Monday, September 13, 2010

Mid-September comeback


It's a couple weeks into september, you can smell the hair of school starting everywhere and also university (final year we hope) will be starting in another 2 weeks.
I can't really say I relaxed this summer but at least I've put a few nice things into my bag, and I've gotten more friend with that old folk named Java.

I don't know if I feel annoyed by the fact university is starting or if I am brimming with excitation because I want to get this degree done, but this will not change the fact that the 27th everything should be on the move again, with those 4 courses left, and I'll have to have them done this year (at least I very hope so).

I hope I'll match the shape (of mind) I had in the second semester of last year rather than the first, because yea, aside from AION time's theft (even if after the first month it wasn't that much), I felt really lazy, while in the latter I was eager of getting things done. In the end, in both semesters I passed the same number of exams with the same average score, but it was easier to do it so with the, if you pass me the joke, "Eyes of the tiger".

Sadly (just because it's an annoyance), in October I'll have that little surgery, it's gonna be a tuesday, not sure yet which one.

Oh and, yesterday evening, while I were having one of my relaxing showers, I realized there is a person who really cares about me, and stands me and my 'bursts' when we argue, and thinking of losing you saddens me.
Weird place, I know, but being under the steamy water pouring down, not only washes away my fatigue and stress but also make me ponder on several important things.
Lub j00

I'll leave here a song's I liked in the past days even though it doesn't reflect exactly my mood


And now back to Java and SQL coding!

Wednesday, September 1, 2010

Snap'd


I am a few hours into September, and I can definitely say it didn't start well.

Everything has a breaking point, even the most resilient of materials, even the nicest dude.
And I am no nice dude.
I've got a big disclaimer on my back, I've always made it clear to everyone that gets close to me.
I am not patient, and as much phlegmatic I can be, when poked on the wrong note I am not meek.
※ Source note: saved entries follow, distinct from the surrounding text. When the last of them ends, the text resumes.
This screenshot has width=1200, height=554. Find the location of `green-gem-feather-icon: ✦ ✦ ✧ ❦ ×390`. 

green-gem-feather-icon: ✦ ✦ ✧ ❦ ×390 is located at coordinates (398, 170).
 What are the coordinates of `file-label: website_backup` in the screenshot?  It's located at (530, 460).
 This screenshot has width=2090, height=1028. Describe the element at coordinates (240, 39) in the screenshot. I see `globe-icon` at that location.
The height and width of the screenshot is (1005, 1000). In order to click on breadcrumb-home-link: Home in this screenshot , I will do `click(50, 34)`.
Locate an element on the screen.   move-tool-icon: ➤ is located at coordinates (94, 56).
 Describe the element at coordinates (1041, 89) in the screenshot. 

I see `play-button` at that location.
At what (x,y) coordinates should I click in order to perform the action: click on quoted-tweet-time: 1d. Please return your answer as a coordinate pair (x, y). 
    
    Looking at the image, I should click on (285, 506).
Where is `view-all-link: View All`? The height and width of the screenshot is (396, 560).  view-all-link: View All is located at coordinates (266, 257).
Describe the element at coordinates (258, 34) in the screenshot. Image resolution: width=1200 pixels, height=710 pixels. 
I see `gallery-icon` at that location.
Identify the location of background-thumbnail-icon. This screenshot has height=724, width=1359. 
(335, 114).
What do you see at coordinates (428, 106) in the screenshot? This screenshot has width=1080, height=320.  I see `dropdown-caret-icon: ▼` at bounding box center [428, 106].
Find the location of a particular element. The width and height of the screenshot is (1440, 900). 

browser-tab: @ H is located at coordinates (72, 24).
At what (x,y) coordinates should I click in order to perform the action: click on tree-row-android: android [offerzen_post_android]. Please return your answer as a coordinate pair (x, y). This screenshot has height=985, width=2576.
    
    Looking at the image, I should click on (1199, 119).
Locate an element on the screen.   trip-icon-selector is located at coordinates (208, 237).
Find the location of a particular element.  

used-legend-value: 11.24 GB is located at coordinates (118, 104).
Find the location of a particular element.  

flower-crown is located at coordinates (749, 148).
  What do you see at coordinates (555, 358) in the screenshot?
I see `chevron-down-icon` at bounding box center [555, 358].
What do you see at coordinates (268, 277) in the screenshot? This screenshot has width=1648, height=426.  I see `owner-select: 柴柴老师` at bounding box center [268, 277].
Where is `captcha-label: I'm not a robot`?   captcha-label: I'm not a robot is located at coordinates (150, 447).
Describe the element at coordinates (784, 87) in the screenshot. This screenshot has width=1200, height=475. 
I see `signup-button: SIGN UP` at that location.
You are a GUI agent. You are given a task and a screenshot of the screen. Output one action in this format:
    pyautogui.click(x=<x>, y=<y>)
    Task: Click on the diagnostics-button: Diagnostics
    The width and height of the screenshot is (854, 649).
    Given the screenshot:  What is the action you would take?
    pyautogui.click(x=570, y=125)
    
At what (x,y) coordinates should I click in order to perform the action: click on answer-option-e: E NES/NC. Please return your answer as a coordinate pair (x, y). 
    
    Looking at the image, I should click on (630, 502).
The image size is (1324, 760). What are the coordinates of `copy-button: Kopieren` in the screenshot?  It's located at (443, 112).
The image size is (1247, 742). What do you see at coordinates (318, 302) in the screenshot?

And then I snap.

When that happens, I feel it all on the base of my neck, I feel the whole area getting stiff and those nerves stretching spasmodically as if they want to keep me still, to not move.
I feel my lips getting sore, and tightening on each other as if they want to keep my shut, to not talk.
Inside my brain, a table-tennis match is being played, with an heavy lead ball bouncing on my head's walls.

My rational self, tired by facing reality, realizes that everything in this world is futile, raises a wall around me and falls asleep.
My emotional self, numb by facing reality, realizes that once again, the more affection you give to someone, the more you get vulnerable to sorrow.
My cynical self, awakens to face reality, and realizes that once again, others are not worthy of all that consideration and I should just focus on myself.

Luckily, I don't rely on others.
But it seems that letting others rely on me too much is not a good idea aswell.

September just started, and with this chilled wind is not announcing anything good.
It's better I turn off this pc now, I don't even feel like having the screen's light on my skin.
I'll just be on my balcony and bathe in the gale, maybe it'll snatch some of my ill feelings and let me have a quiet rest.